Which brings me to the point: the Colts aren't now going to try to win with defense, because the defense isn't built that way. Indianapolis won't try to win by running, because the offense isn't built that way. The Colts are going to try to plug and play, essentially keeping the high-octane, aerial attack that tries to get leads early, but by deploying Kerry Collins in lieu of Peyton Manning. That is a recipe for disaster.

In 2009, the Colts set a record for the largest disparity between passing and rushing first downs. Last year, they actually passed for 12 more first downs than they did the year before. Indianapolis is built around a lethal passing attack; Kerry Collins is going to kill the passing attack. Building a team around an almost 39-year-old recently retired quarterback who has two weeks of training is a train wreck waiting to happen. I'd be shocked if he doesn't miss at least a few games this season, and the Colts will be even worse when he's out.
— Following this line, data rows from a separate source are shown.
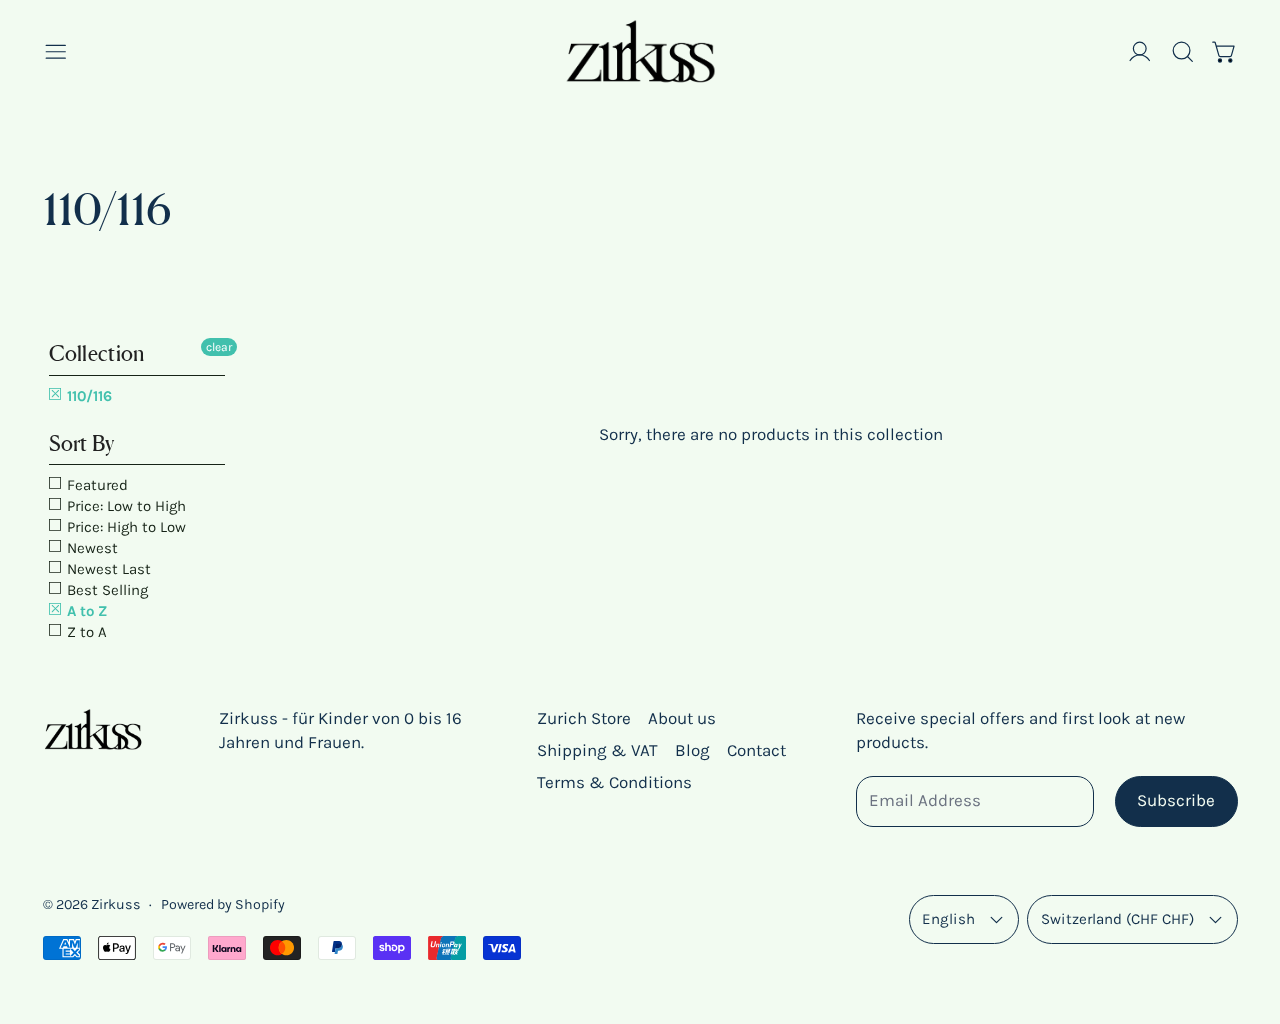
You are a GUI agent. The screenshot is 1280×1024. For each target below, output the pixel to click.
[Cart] (1225, 52)
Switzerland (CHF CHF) (1117, 919)
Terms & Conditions (614, 782)
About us (682, 718)
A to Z (85, 611)
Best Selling (105, 590)
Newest (90, 548)
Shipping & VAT (597, 750)
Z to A (85, 632)
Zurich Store (584, 718)
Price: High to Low (124, 527)
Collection (97, 353)
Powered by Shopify (223, 904)
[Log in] (1140, 52)
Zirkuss (116, 904)
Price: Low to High (124, 506)
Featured (95, 485)
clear (219, 347)
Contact (756, 750)
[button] (1183, 52)
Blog (692, 750)
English (948, 919)
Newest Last (107, 569)
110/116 (87, 396)
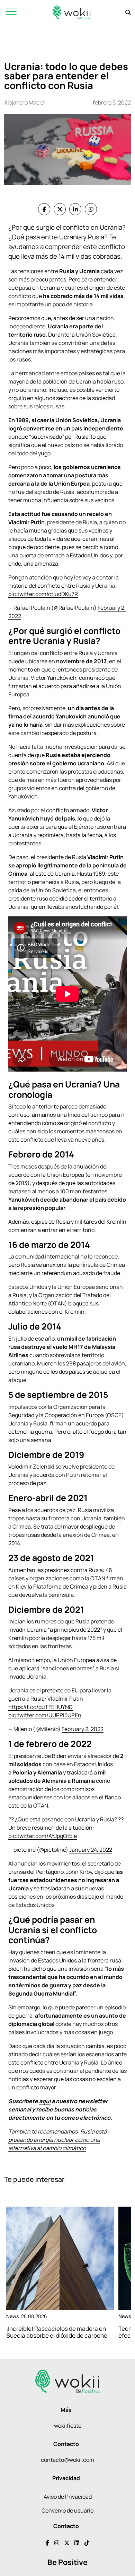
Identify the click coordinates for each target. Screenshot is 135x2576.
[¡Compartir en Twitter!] (60, 209)
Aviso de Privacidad (68, 2496)
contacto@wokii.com (67, 2460)
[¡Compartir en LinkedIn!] (75, 209)
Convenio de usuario (67, 2510)
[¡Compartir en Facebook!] (44, 209)
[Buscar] (128, 12)
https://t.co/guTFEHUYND (40, 1707)
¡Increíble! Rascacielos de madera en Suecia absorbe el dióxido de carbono (56, 2332)
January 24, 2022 (90, 1849)
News (12, 2316)
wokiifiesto (67, 2425)
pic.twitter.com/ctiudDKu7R (43, 594)
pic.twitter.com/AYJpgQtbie (42, 1836)
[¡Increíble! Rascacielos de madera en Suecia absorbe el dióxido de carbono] (60, 2258)
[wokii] (72, 12)
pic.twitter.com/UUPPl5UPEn (44, 1715)
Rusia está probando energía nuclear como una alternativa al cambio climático (57, 2140)
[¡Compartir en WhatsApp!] (91, 209)
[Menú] (11, 12)
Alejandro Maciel (24, 102)
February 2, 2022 (83, 1729)
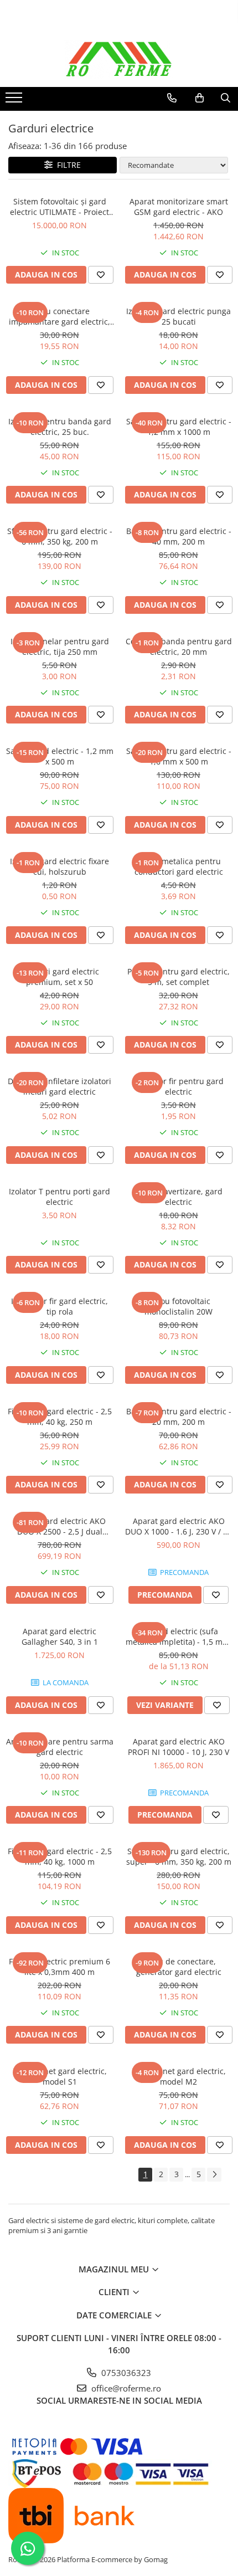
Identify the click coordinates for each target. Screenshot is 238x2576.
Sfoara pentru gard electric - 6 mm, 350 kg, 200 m (59, 536)
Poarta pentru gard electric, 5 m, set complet (178, 976)
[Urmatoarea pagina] (214, 2175)
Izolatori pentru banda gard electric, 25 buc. (59, 426)
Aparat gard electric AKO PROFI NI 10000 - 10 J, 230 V (178, 1746)
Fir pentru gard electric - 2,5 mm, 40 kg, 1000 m (60, 1856)
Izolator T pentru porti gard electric (59, 1196)
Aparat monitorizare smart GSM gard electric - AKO (179, 206)
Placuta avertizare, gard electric (178, 1196)
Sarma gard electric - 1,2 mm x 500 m (59, 756)
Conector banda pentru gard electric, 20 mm (179, 646)
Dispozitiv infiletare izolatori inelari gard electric (59, 1086)
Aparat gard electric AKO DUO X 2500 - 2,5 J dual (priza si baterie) (60, 1526)
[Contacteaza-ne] (171, 98)
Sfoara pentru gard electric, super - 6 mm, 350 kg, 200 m (178, 1856)
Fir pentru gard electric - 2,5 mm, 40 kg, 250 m (60, 1416)
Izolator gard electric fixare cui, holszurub (59, 866)
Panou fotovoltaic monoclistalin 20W (178, 1306)
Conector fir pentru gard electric (178, 1086)
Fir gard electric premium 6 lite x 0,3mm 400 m (59, 1966)
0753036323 (125, 2372)
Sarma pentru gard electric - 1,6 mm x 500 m (178, 756)
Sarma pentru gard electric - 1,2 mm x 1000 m (178, 426)
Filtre (67, 165)
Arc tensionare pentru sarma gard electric (59, 1746)
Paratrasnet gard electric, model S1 (60, 2076)
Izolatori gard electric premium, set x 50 (59, 976)
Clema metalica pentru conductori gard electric (178, 866)
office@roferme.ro (125, 2388)
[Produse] (15, 101)
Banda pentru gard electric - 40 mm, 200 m (178, 536)
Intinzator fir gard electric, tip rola (59, 1306)
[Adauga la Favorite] (100, 275)
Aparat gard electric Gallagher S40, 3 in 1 (60, 1636)
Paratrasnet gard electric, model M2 (179, 2076)
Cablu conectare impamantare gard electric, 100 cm (59, 316)
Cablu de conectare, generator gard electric (178, 1966)
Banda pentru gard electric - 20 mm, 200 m (178, 1416)
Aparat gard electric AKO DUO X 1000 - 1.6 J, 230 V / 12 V (178, 1526)
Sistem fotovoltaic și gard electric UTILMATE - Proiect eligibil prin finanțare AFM (59, 206)
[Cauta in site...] (225, 98)
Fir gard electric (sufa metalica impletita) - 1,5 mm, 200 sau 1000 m (179, 1636)
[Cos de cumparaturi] (199, 98)
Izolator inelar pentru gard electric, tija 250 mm (60, 646)
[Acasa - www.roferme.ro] (119, 59)
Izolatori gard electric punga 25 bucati (178, 316)
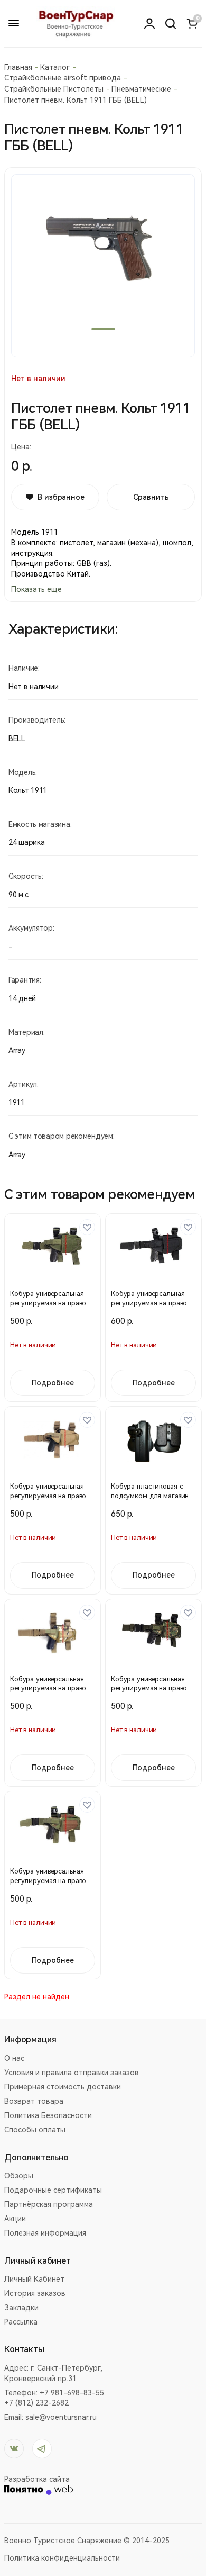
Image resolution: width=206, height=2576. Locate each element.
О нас (14, 2058)
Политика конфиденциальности (62, 2558)
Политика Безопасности (48, 2115)
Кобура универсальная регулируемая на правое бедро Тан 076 (50, 1495)
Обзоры (18, 2176)
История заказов (34, 2293)
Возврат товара (33, 2101)
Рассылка (21, 2322)
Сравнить (151, 497)
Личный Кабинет (34, 2279)
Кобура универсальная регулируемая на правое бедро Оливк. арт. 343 (50, 1303)
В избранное (61, 497)
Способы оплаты (34, 2129)
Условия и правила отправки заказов (71, 2072)
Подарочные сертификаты (53, 2190)
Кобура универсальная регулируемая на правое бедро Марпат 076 (151, 1688)
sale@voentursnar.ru (61, 2417)
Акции (15, 2218)
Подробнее (53, 1383)
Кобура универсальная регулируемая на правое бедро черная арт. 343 (151, 1303)
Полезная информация (45, 2233)
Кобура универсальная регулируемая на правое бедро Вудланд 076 (50, 1880)
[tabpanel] (103, 266)
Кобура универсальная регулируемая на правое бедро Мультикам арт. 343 (52, 1688)
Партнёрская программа (48, 2204)
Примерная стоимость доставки (62, 2087)
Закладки (21, 2307)
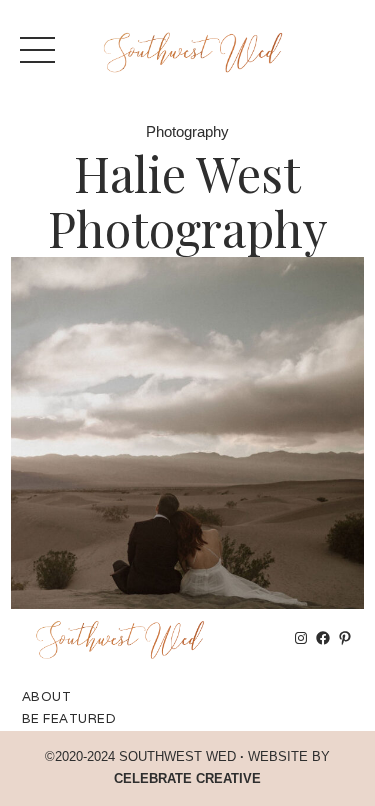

The Colts won't pass effectively. They won't run effectively. When those things happen, the defense will be more exposed than ever. And after an ugly start, I think the most talented veterans on the team will lose their motivation. The Colts could very well bottom out to 3-13. It's not about how good Peyton Manning is, or how valuable he is; it's about how the team was built around him. Peyton Manning isn't the straw that stirs the drinks. He's the glass that holds the drink. Without him, Indy is going to be a wet mess.